Side note : I have always been a voracious reader when traveling, particularly on band tours. I would carry a few books with me at the start of any trip, and as I completed a book, I’d look for a bookstore where I could trade it for another title. In some cases, venues provided a “band house” for our lodging while performing several shows in the area. This was especially nice, because it meant we could (1) do our laundry and (2) actually cook a meal. The band houses usually had a small collection of videos and books to keep us entertained. I often would leave books behind for others to read. On occasion I found an interesting book and brought it along for the next leg of the journey. In Victoria, BC, the band house had a copy of Foucault’s Pendulum, by Umberto Eco, which I finished reading as we made our way down the west coast.

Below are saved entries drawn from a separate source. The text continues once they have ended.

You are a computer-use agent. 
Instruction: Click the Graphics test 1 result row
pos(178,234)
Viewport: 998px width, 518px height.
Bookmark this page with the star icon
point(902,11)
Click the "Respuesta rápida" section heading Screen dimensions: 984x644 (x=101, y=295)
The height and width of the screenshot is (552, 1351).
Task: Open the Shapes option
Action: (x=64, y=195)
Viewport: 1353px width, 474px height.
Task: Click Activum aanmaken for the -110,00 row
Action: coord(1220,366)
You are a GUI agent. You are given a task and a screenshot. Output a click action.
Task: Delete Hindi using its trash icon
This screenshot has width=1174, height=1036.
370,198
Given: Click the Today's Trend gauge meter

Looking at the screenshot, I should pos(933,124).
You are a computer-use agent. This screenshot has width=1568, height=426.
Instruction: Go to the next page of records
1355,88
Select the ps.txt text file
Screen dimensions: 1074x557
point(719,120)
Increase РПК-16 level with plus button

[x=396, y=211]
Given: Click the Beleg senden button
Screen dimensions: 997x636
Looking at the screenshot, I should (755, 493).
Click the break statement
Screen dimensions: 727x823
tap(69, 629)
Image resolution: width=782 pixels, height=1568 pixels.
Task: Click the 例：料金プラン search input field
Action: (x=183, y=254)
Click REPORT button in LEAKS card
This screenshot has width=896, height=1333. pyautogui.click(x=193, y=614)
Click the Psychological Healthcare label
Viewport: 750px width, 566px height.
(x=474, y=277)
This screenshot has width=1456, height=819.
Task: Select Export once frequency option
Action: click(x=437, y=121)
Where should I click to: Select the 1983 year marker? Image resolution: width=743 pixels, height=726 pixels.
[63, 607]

Ultimately, that book was left in Bend, Oregon. I’m sure it continued its journey in the hands of another musician.
My copy of Rapid Development is from the first pressing. It’s a dog-eared book with post-it notes, and hand-written margin notes. It’s been on my work bookshelf in various cubicles and offices for the past 20 years, and I’ve loaned it out more times that I can count. This is the book that made me want to become a project manager. It also has been a book that I have found useful as a manager and leader.
Among the highly useful principles in this book is the practice of “Function Point Analysis”, which is an estimation technique that is very useful in modern Agile decomposition and estimation. I have adapted FPA for use with my PMO team at Disney, and it’s a good basis for task estimation in software development. In addition, the book emphasizes effective principles for managing high-performing teams, and for business customer satisfaction – which has a strong basis in effective, precise communication.
For Agile development teams, one of the initial opportunities for improvement tends to be estimation. Newly formed teams will not have a baseline velocity, and will not have estimation / retrospective data to feed the continuous improvement loop. Narrowing the estimation error has an immediate effect on normalizing the team’s performance; this is where FPA can be effectively leveraged. After 4-6 sprints, estimation variability versus actuals will be reduced, and sprint loading will become a reliable predictor of the work that will be actually accomplished in each sprint.
This book is worth a read. Steve’s seminars are also interesting, and he has established a good curriculum for technology thought leaders.